Dissezione coronarica, l’arteria si “sfalda” e nasce l’infarto

La patologia colpisce soprattutto le donne. Al congresso “Conoscere e Curare il Cuore” gli esperti spiegano perché

Dissezione coronarica, l’arteria si “sfalda” e nasce l’infarto

Il primo caso di dissezione coronarica spontanea è stato descritto nel 1931 in una giovane donna di 42 anni morta improvvisamente. In pratica, succede che la parete dell’arteria si sfalda, come una cipolla. E cominciano i problemi. E non a caso si parla di sesso femminile, perché questa patologia, come raccontano gli esperti riuniti a Firenze in occasione del Congresso “Conoscere e curare il cuore” organizzato dal Centro Italiano per la Lotta contro l’Infarto, tende a colpire molto più frequentemente le donne. La condizione, denominata tecnicamente SCAD, è sotto la lente d’ingrandimento perché sempre più si notano correlazioni con infarto e morte improvvisa. Come spiega Eloisa Arbustini, del Centre for Inherited Cardiovascular Diseases – IRCCS Fondazione Policlinico San Matteo di Pavia - i soggetti maggiormente colpiti dalle SCAD sono individui senza o con pochi fattori di rischio cardiovascolare, in particolar modo le giovani donne, cosa che suggerisce una fisiopatologia nettamente diversa rispetto alla più comune causa aterosclerotica. Le attuali evidenze indicano che non solo la patologia è ben più diffusa rispetto a quanto precedentemente ritenuto, ma anche che la gestione clinica può essere nettamente differente rispetto alle sindromi coronariche acute di origine aterosclerotica”. In particolare potrebbero entrare in gioco nel determinare il quadro cause genetiche, squilibri ormonali, sottostanti arteriopatie o altri fattori precipitanti che possono fungere da stimolo per l’insorgenza della dissezione come ad esempio l’infiammazione generalizzata o un intenso eser izio fisico. “Nello specifico, la SCAD si associa principalmente a due condizioni quali il peripartum e la displasia fibromuscolare – fa sapere l’esperta. La dissezione coronarica è infatti la causa più comune di infarto miocardico acuto associato alla gravidanza (43%) e insorge più spesso nell’ultimo trimestre o nell’immediato peripartum. Gli squilibri ormonali legati alla gestazione sembrerebbero rappresentarne la causa principale portando ad alterazioni del connettivo vascolare. Estrogeni e potrebbero infatti favorire alterazioni strutturali all’interno della parete del vaso, causandone il progressivo indebolimento.  Nel corso dell’ultimo decennio, l’imaging intracoronarico ha rappresentato una svolta decisiva per porre diagnosi di SCAD, soprattutto nei casi dubbi”.

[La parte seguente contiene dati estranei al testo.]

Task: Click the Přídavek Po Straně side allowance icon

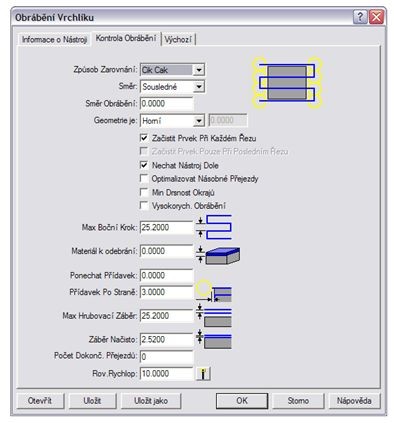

Studiare le arterie è più semplice grazie alla tecnologia

Non solo per questo specifico quadro, ma più in generale per seguire meglio i pazienti e arrivare ad un trattamento personalizzato, la possibilità di studiare fin nei particolari più fini quanto accade nella parete dell’arteria e sulla stessa appare fondamentale per il futuro. “Grazie alle strategie di imaging intracoronarico ad alta risoluzione - commenta Francesco Prati, Presidente della Fondazione Centro per la Lotta contro l’Infarto – è possibile pianificare strategie sempre più mirate e personalizzate per la cura delle patologie cardiovascolari. Numerosi studi retrospettivi hanno documentato che la maggioranza delle placche responsabili di eventi coronarici acuti sono di grado lieve alla valutazione angiografica basale. Pertanto, la sola coronarografia non è uno strumento affidabile per l’identificazione delle stenosi a rischio di instabilità. Studi recenti hanno dimostrato che l’occlusione trombotica dopo la rottura di un ateroma ricco di lipidi con un nucleo necrotico coperto da un sottile strato fibroso di tessuto intimale (il cosiddetto “fibroateroma a capsula sottile”, TCFA) sia la più comune causa di infarto acuto e morte per cause cardiache. Conseguentemente sono stati condotti numerosi studi prospettici con tecniche di imaging intravascolare, al fine di rilevare in vivo le caratteristiche delle placche coronariche ad alto rischio. Tra questi, lo studio CLIMA recentemente ha arruolato 1.003 pazienti sottoposti a OCT dell’arteria discendente anteriore sinistra nel contesto di coronarografia clinicamente indicata. La ricerca ha ampliato le conclusioni raggiunte da studi precedenti, sottolineando l’importanza clinica dell’infiammazione locale, valutata dalla presenza di macrofagi e dallo spessore del cappuccio fibroso, come caratteristica aggiuntiva d’alto rischio, oltre alla presenza ed all’estensione dei componenti lipidici.